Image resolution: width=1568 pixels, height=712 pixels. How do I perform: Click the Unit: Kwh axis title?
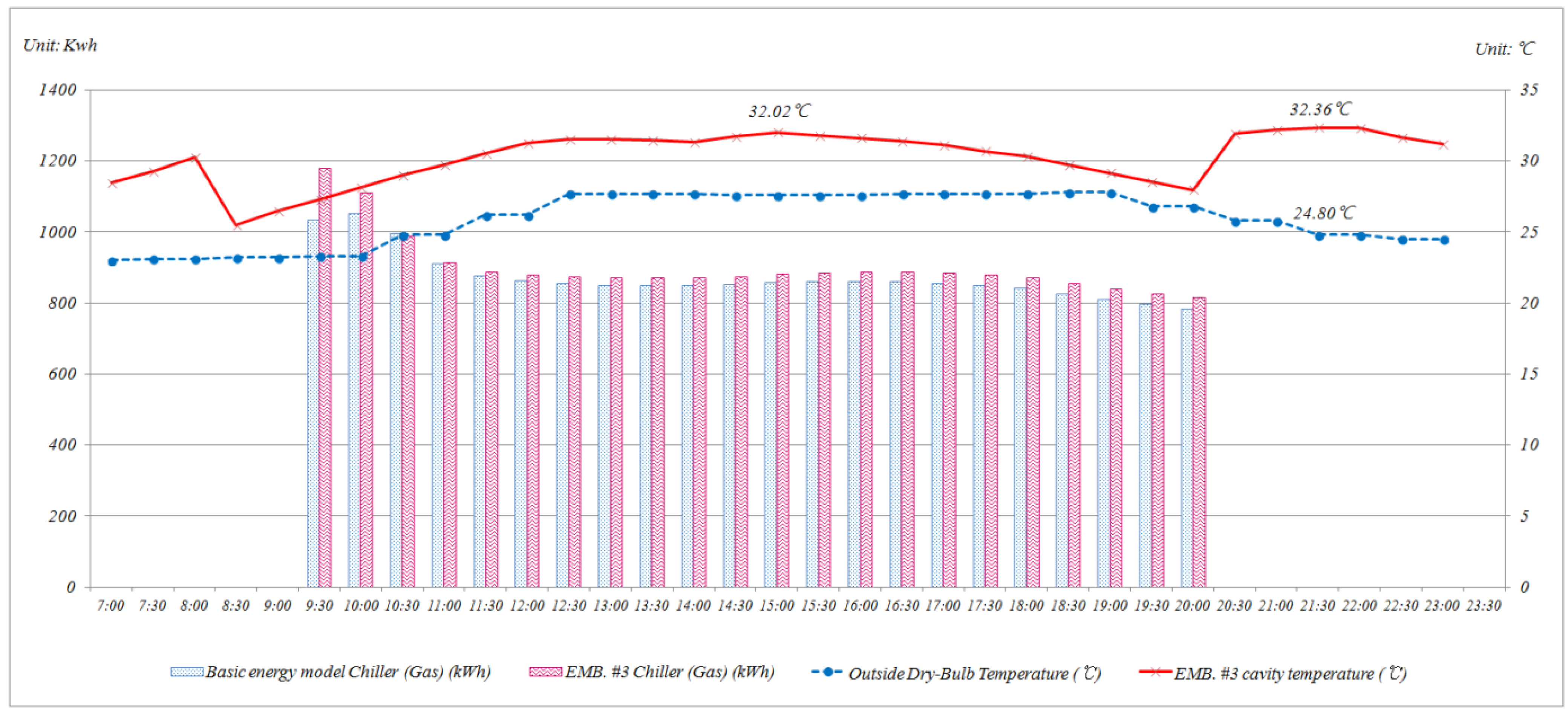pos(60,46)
########
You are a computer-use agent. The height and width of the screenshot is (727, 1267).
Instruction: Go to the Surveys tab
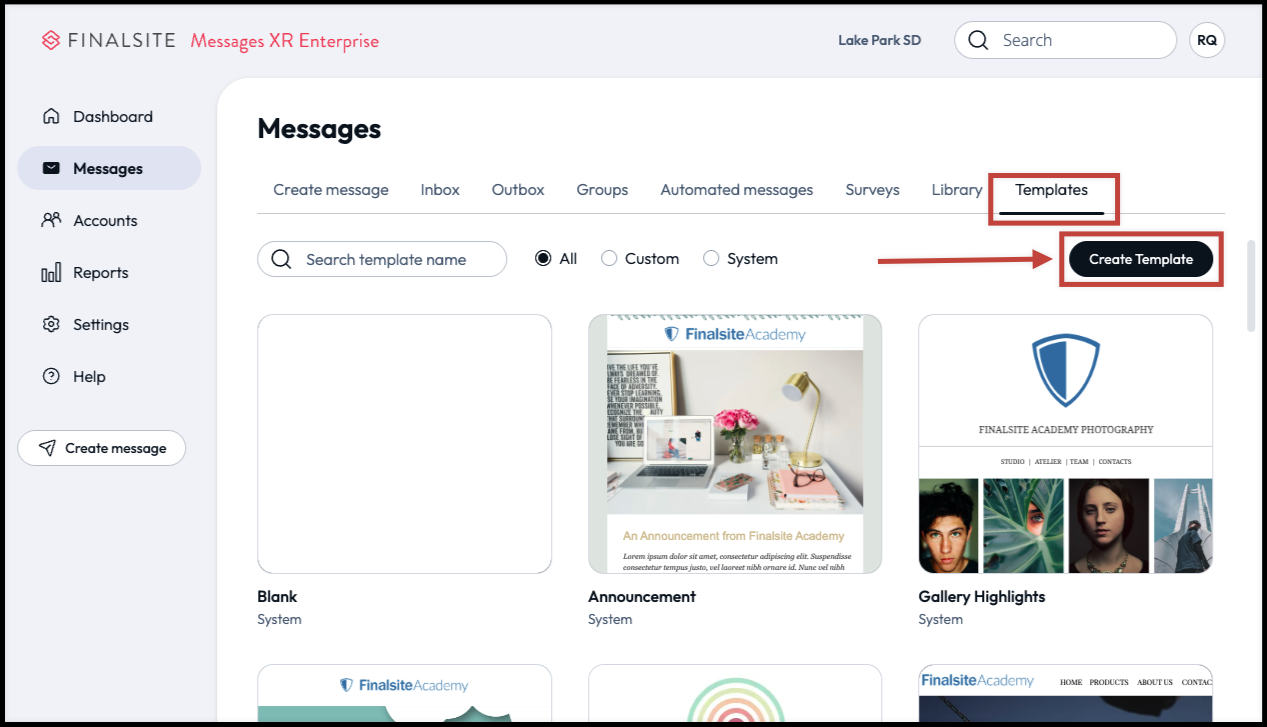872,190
########
Can you pull together every line of the data above that contains the word "height"?

Image resolution: width=1568 pixels, height=712 pixels. How do I perform: Click the Unit: Kwh axis title?
You are a computer-use agent. The height and width of the screenshot is (727, 1267).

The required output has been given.